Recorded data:
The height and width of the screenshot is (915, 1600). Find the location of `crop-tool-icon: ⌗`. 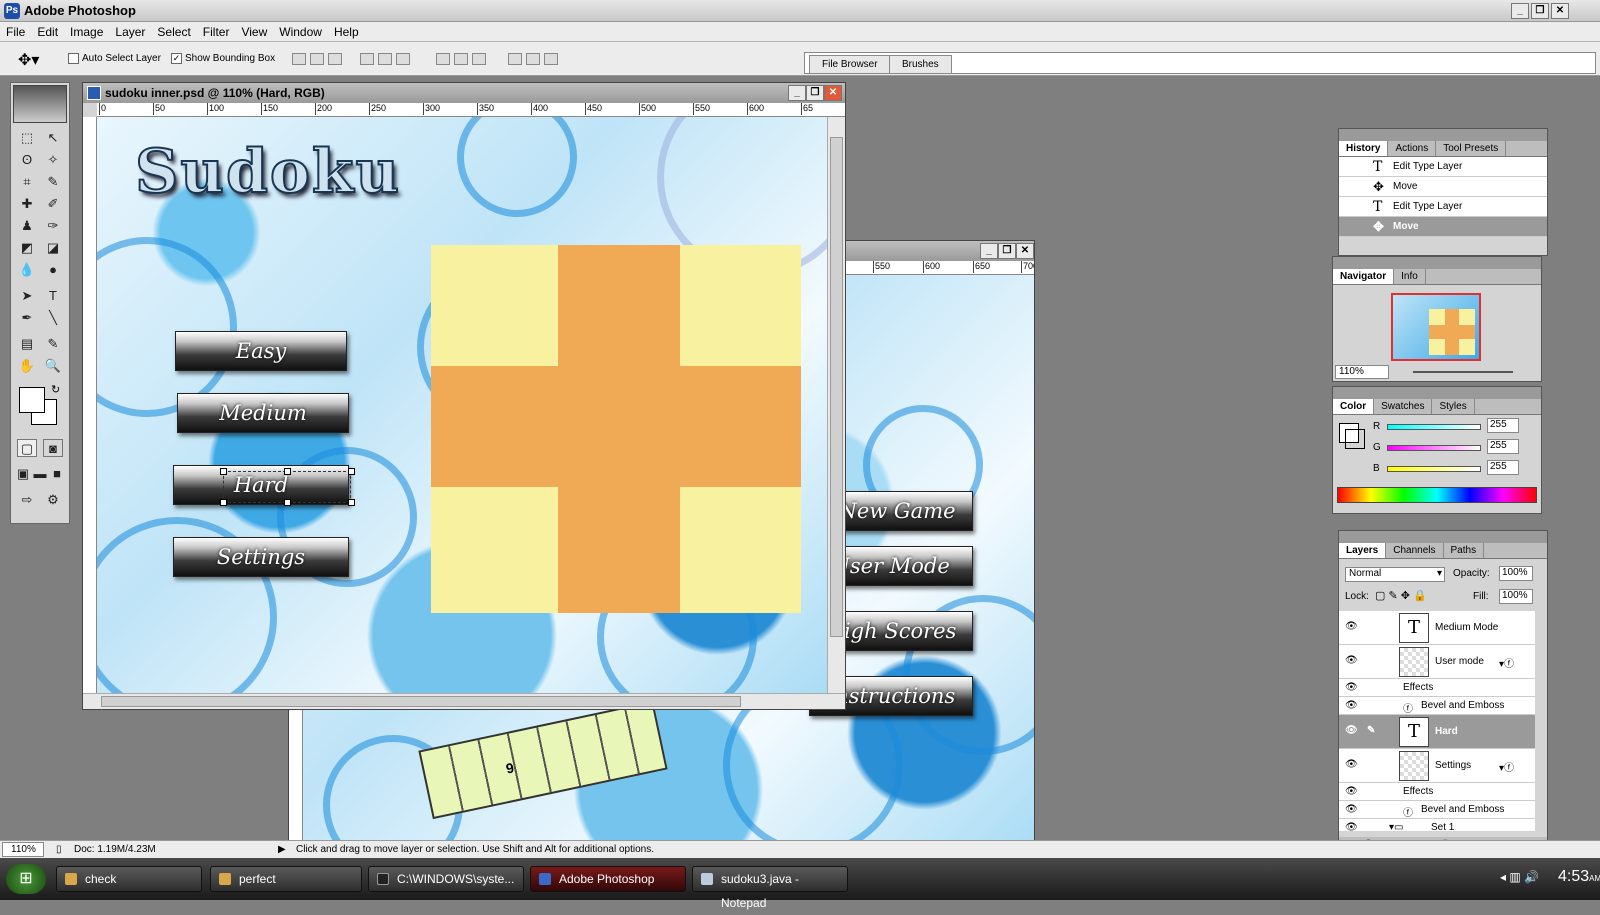

crop-tool-icon: ⌗ is located at coordinates (27, 182).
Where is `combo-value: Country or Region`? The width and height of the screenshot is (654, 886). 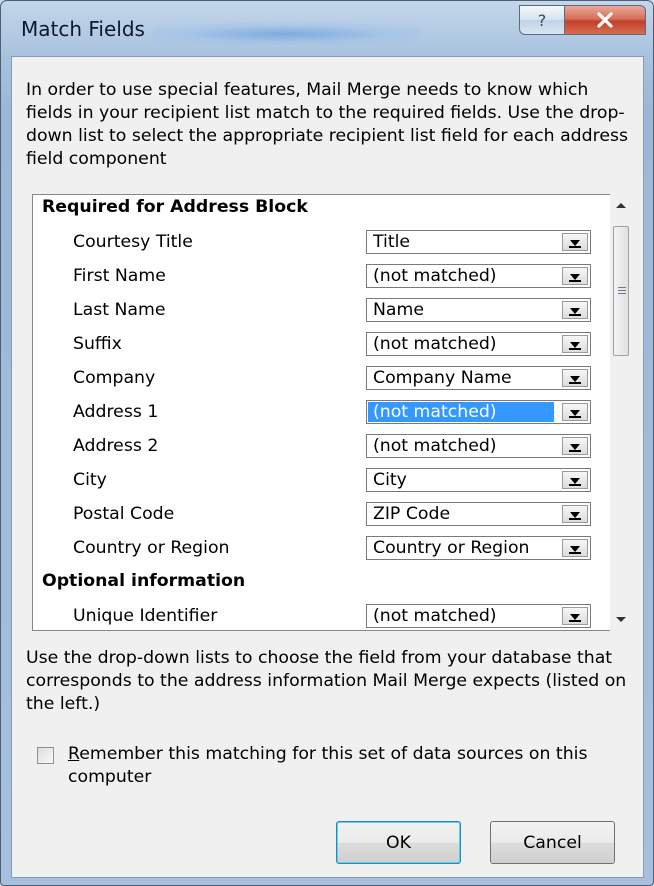
combo-value: Country or Region is located at coordinates (452, 548).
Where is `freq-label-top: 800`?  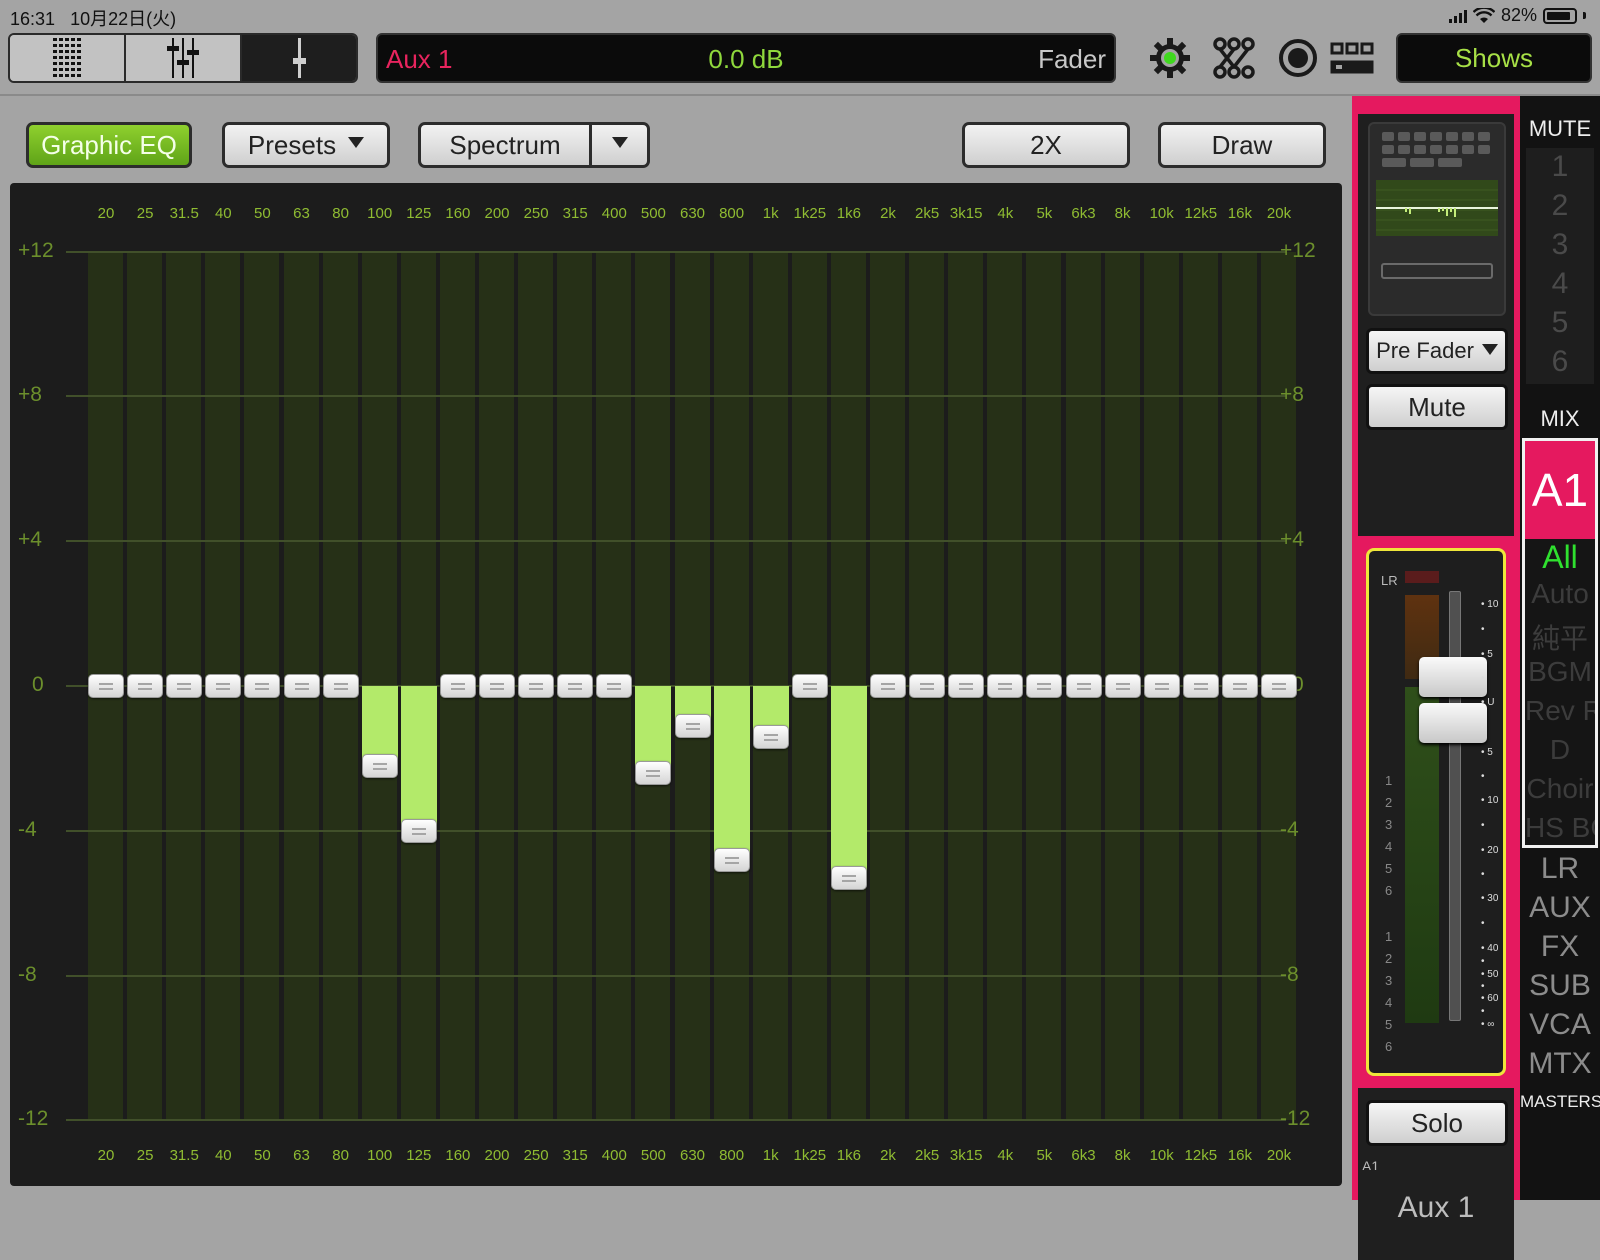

» **Your assignment**
Can you rewrite every item above with "screenshot" replaced by "screen capture" wherever it occurs, changing nothing else and leaving the pictures out?

» **Result**
The height and width of the screen capture is (915, 1600). Find the location of `crop-tool-icon: ⌗`. 

crop-tool-icon: ⌗ is located at coordinates (27, 182).
Where is `combo-value: Country or Region`? The width and height of the screen capture is (654, 886). 
combo-value: Country or Region is located at coordinates (452, 548).
Where is `freq-label-top: 800`?  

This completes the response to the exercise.